Johnson & Johnson is engaged in the business of, among other things, manufacturing, selling, and marketing consumer products that include talc. One of J&J’s most popular products is Johnson’s Baby Powder, which it has sold since the 1890s. Up until 2020, one of the primary ingredients was talc. The State, through the Attorney General, commenced an action under the Mississippi Consumer Protection Act alleging that J&J failed to warn of the risk of ovarian cancer in women who used talc, seeking an injunction, and a civil penalty of up to $10,000 for each violation. In defense, J&J argued that the suit was preempted under the Federal Food & Drug Labelling Act. In a unanimous decision, the Mississippi Supreme Court rejected this defense.
“The State sought to require Johnson & Johnson to establish an ovarian cancer warning on Johnson & Johnson’s talc cosmetic products. Johnson & Johnson argues that the action is expressly preempted. While an express preemption provision indeed applies to cosmetics regulation, as stated previously, in order for the provision to fully apply, the Court must determine whether the State’s sought requirement falls within the provision’s scope.
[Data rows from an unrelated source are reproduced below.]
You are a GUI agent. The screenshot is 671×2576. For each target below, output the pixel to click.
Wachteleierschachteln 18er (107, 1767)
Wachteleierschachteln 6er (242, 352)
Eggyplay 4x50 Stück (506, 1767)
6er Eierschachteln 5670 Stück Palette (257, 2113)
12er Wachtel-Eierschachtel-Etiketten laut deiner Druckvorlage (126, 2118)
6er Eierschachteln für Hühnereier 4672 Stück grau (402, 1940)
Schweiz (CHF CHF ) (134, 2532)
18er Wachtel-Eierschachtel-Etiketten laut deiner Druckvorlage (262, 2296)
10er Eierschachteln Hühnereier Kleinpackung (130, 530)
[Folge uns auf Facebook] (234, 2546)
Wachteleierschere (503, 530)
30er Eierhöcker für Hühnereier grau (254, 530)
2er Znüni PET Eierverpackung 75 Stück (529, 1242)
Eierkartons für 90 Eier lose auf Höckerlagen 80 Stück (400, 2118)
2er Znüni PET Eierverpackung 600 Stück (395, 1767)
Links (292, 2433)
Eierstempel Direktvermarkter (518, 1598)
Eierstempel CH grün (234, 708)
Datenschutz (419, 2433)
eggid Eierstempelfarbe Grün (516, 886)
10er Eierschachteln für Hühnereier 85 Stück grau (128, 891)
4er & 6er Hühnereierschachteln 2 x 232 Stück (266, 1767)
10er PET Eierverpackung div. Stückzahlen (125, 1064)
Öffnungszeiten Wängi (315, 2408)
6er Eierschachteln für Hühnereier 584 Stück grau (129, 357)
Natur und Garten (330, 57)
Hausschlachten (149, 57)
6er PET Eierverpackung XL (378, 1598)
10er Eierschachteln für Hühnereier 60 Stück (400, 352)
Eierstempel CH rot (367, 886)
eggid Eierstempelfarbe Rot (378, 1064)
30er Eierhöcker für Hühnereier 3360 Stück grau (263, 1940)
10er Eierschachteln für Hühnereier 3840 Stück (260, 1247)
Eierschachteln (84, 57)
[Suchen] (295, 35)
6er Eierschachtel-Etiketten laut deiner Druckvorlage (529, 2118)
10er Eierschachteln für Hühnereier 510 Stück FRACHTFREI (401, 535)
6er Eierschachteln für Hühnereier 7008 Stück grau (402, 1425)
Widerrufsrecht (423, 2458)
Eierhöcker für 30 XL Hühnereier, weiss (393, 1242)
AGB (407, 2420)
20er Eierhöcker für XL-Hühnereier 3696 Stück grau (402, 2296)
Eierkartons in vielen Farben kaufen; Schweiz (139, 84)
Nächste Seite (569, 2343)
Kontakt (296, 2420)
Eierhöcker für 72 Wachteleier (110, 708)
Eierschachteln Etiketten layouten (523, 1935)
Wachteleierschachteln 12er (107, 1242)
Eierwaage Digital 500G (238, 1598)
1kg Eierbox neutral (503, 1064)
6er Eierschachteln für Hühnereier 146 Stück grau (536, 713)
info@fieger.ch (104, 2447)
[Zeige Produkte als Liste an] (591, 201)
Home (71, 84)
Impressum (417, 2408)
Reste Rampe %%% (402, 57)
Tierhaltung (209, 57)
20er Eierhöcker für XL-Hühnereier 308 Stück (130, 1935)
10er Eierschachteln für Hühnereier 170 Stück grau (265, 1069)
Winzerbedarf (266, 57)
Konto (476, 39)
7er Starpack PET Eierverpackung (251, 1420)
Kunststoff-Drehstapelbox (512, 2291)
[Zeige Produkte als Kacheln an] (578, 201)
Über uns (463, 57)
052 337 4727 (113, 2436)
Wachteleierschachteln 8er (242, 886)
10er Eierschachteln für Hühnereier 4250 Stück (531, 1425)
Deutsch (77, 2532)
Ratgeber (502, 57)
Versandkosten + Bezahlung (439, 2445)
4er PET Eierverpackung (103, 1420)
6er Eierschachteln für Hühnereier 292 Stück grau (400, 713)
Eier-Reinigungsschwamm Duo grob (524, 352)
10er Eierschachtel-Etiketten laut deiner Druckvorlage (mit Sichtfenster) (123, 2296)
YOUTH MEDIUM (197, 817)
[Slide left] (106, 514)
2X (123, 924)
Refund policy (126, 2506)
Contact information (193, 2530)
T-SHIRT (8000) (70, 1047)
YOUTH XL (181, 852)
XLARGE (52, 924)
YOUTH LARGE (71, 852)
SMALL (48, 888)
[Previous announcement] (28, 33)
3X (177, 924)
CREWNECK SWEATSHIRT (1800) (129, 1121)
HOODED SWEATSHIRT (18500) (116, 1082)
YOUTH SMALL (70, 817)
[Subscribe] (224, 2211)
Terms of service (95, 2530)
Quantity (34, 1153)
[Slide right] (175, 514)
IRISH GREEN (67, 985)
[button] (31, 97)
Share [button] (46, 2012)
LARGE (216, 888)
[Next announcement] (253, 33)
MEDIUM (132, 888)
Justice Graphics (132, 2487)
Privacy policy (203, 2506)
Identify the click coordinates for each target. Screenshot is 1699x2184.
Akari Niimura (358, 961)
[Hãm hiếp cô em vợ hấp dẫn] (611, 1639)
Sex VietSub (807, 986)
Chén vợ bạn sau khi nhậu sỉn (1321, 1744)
The express preemption provision preempts state requirements that establish or continue in effect a requirement for labeling or packaging of a cosmetic that is different from or in addition to a requirement specifically applicable to a particular cosmetic or class of cosmetics under this chapter. However, in the case sub judice, there was no requirement by the Food and Drug Administration….
“Johnson & Johnson argues that the Food and Drug Administration’s decision in two citizen petitions establishes preemption…. Both citizen petitions requested that the Food and Drug Administration require a cancer warning on cosmetic talc products because of the risk of ovarian cancer after applying talc in the female genital area. In its letter, the Food and Drug Administration denied the citizen petitions’ request for ovarian cancer warnings because the FDA did not find that the data submitted presented conclusive evidence of a casual association between talc use in the perineal area and ovarian cancer. In order to be binding on the public, the Food and Drug Administration must follow the notice and comment rule making process. While the Food and Drug Administration letter is considered a final agency action, it does not follow the notice and comment rule making process. In a similar case, a letter written by the commissioner of the Food and Drug Administration was deemed inaction, and the United States Court of Appeals for the Third Circuit held, ‘the FDA has not acted to regulate it in a manner that could preempt the plaintiff’s claims.’ Fellner v. Tri-Union Seafoods, 539 F.3d 237, 253 (3d Cir. 2008). Additionally, the United States Supreme Court has held that courts ‘have a duty to accept the reading that disfavors pre-emption.’ Bates v. Dow Agrosciences LLC, 544 U.S. 431, 449 (2005). Through its inaction, the Food and Drug Administration declined to make a requirement regarding cancer warnings for cosmetic products that contain talc.”
“Johnson & Johnson also argues that the State’s claim is barred by principles of implied preemption. Johnson & Johnson argues that obstacle preemption bars the State’s claim…. However, the Food and Drug Administration has declined to create a requirement, either positive or negative, regarding the cosmetic or class of cosmetics listed in the State’s claim, thus no interference could occur. There is no need to guess what Congress’ goal was when §379s(a) was enacted. The statute clearly prohibits states from having a requirement that is different from or in addition to a requirement that is already in place by the Food and Drug Administration. However, in the case sub judice, there is no existing requirement in place. Accordingly, the Food and Drug Administration chose not to exercise its regulatory authority, allowing the states the freedom to regulate cosmetics instead.”
Johnson & Johnson v. Fitch ex. rel. State, No.2019-0033, 2021 WL 1220579 (Miss. April 1, 2021).